January 24, 2020 - 17:7

TEHRAN – The United States officially unveils “targeted and state terrorism” by threatening to assassinate the new commander of the IRGC Quds Force, Iranian Foreign Ministry spokesman Abbas Mousavi said on Thursday.

Mousavi’s remarks came as Brian Hook, the U.S. special representative for Iran, told the Arabic-language daily Asharq al-Awsat that Esmail Ghaani, who is successor of Lieutenant General Soleimani, could be assassinated, Reuters reported on Thursday.
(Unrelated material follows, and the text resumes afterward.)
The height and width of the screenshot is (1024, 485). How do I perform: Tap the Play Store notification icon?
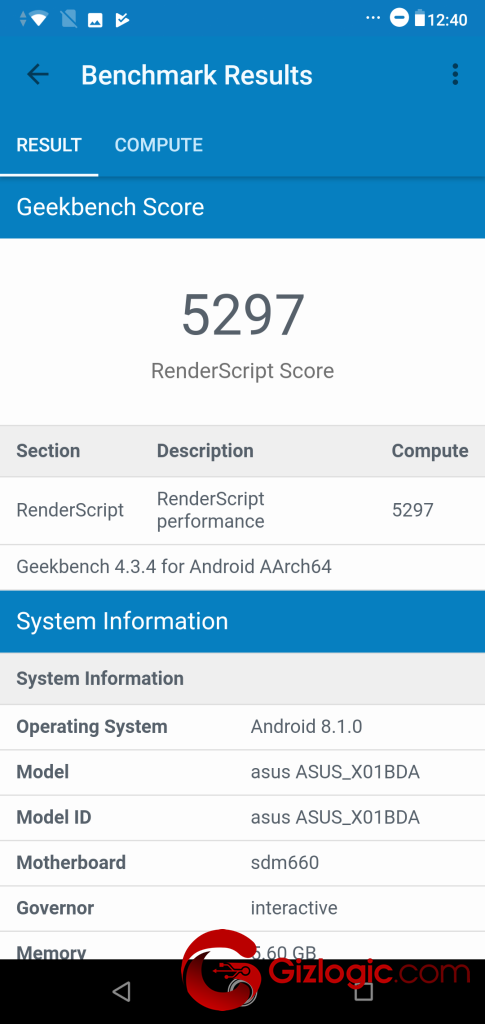coord(121,20)
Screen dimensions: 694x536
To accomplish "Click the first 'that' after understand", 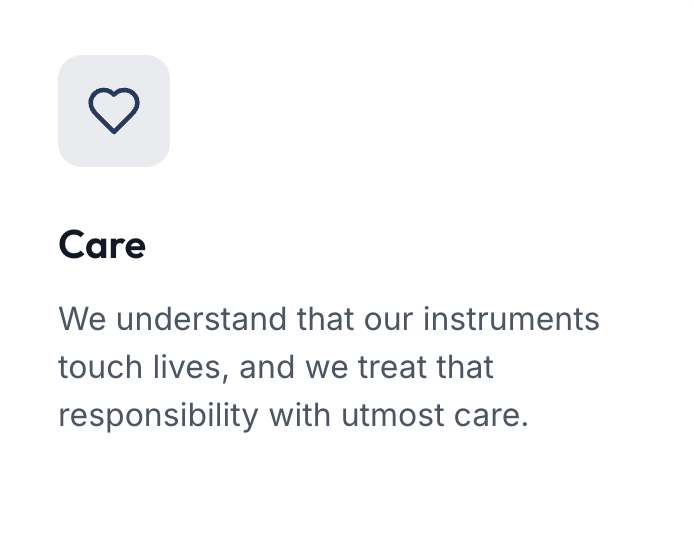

Mousavi said, “Now, after the Zionist regime, the United States is the second regime which has officially announced using its government possibilities and armed forces to take terrorist action.”
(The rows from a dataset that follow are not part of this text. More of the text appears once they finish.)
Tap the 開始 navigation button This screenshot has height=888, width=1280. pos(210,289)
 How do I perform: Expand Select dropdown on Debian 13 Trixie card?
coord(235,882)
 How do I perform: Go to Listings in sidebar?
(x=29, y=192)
The U.S. resort to terrorist actions shows Washington’s “weakness and frustration” and also “confusion” among its officials, the ministry spokesman said.

He also urged the international community to condemn state terrorism, because “the continuation of this trend would sooner or later befall everyone.”

General Soleimani was assassinated in a U.S. airstrike in Baghdad on January 3.

Russia condemns U.S. threats to assassinate Ghaani

On Thursday, Russian Foreign Ministry spokeswoman Maria Zakharova also condemned the U.S. threats to assassinate Ghaani as “unacceptable.”

“I state once again that such statements are unacceptable for us. Such remarks have been made beyond rights and law, and representatives of world states are not entitled to utter them,” the Arabic service of Russia’s Sputnik news agency quoted Zakharova as saying at a news briefing in the capital Moscow, according to Press TV.

Immediately after the Soleimani assassination, Leader of the Islamic Revolution Ayatollah Ali Khamenei appointed Ghaani as the new commander of the IRGC Quds Force.

In a retaliatory move, Iran fired dozens of ballistic missiles at a major U.S. military base in Iraq on January 8, shattering the myth that the United States is a superpower that no country can militarily counter it.

Top Iranian political and military figures had vowed “harsh revenge” for the martyrdom of General Soleimani.

Ayatollah Khamenei said on January 8 that such military actions are not enough and the U.S. forces must leave the region.

Following the U.S. assassination of General Soleimani and Iraq’s PMU deputy chief Abu Mahdi al-Muhandis, on January 5 the Iraqi parliament backed a resolution to ask the government to end an agreement with Washington to station 5,200 troops in Iraq.  

"The Iraqi government must work to end the presence of any foreign troops on Iraqi soil and prohibit them from using its land, airspace or water for any reason," the Iraqi parliament said. 

Ayatollah Khamenei also described the assassination of Soleimani as a “cowardly act” that brought “disgrace” upon the U.S.

In a speech at the UN Conference on Disarmament, Esmaeil Baghaei Hamaneh, Iran’s ambassador and permanent representative to the UN office in Geneva, said that Soleimani’s assassination was “ridiculing principles of human civilization”.

He warned about the consequences of the U.S. “terrorist crime” and urged the international community to react to this move.